Passage to read

_ _ _ _ _

O'Dwyers GAA Club
- Founded:: 1918
- County:: Dublin
- Nickname:: The Boys in green
- Colours:: Green and White
- Grounds:: Bremore Park
- Coordinates:: 53°37′01.94″N 6°11′45.20″W﻿ / ﻿53.6172056°N 6.1958889°W

Playing kits
| Standard colours |

= O'Dwyers GAA =

Sports club in County Dublin, Ireland

O'Dwyers GAA is a Gaelic Athletic Association club based at Hamlet Lane, Balbriggan, County Dublin, Ireland, serving the communities of Balbriggan, Balrothery, Balscadden and surrounding areas. Its principal grounds are at Bremore Park, but it also has grounds at Bells Field, Balbriggan, opposite the club house.

The club operates a "skills camp" on a Saturday morning for five- to eight-year-olds, indoors during winter. The club plays football at U-8 (mixed), U-9 (mixed), U-10 (mixed), U11(mixed), U-12 (boys) and U-14 (boys). Girls football is played at U-13, U-14 and U-15. Hurling is catered for ages U-8 (mixed), U9 (mixed), U-10 (boys), U-12 (boys) and U-14 (boys). There is a juvenile camogie team, aimed at girls aged 10/12 years old. There has been some success at juvenile level, with league and cup wins.

_ _ _ _ _

Source material
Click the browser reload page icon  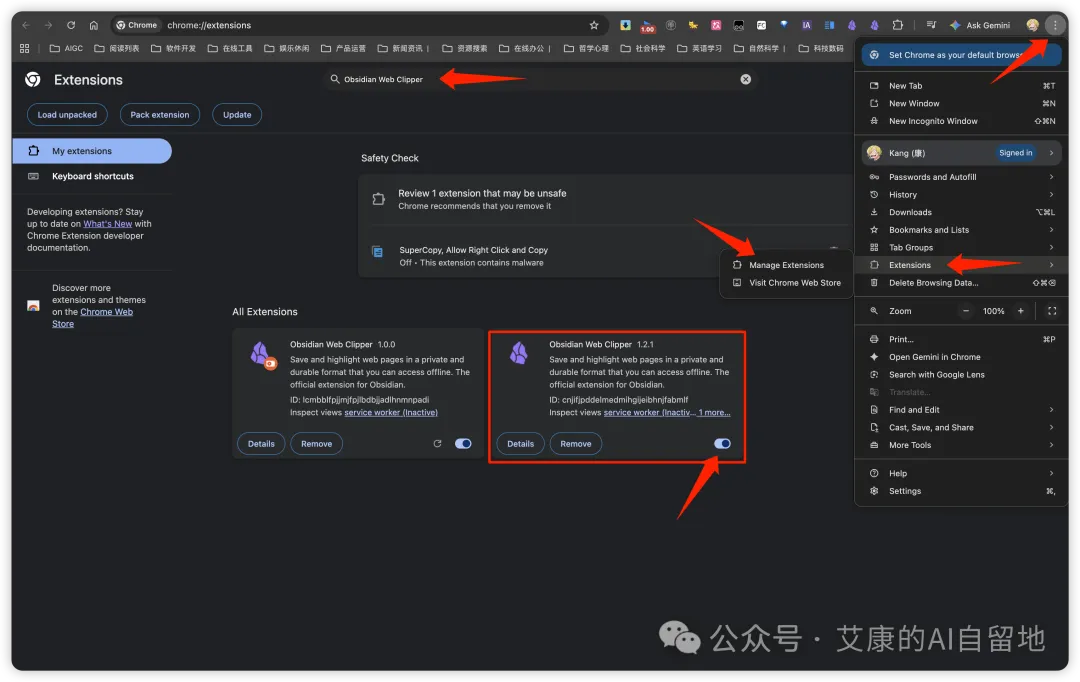click(71, 25)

_ _ _ _ _

Goals
a. Do these statements agree with the O'Dwyers GAA page? Answer yes or no for each and quote the deciding words. (i) The club has grounds at Bells Field that sit opposite the club house. (ii) The Saturday morning skills camp is for nine- to twelve-year-olds. (iii) The club's colours are green and white.
b. Which age groups does the O'Dwyers GAA page give for hurling? List every one.
c. According to the O'Dwyers GAA page, where is the club based?

Solutions to the tasks
a.
(i) Yes: "it also has grounds at Bells Field, Balbriggan, opposite the club house."
(ii) No: "for five- to eight-year-olds"
(iii) Yes: "Green and White"

b. U-8 (mixed), U9 (mixed), U-10 (boys), U-12 (boys), U-14 (boys)

c. Hamlet Lane, Balbriggan, County Dublin, Ireland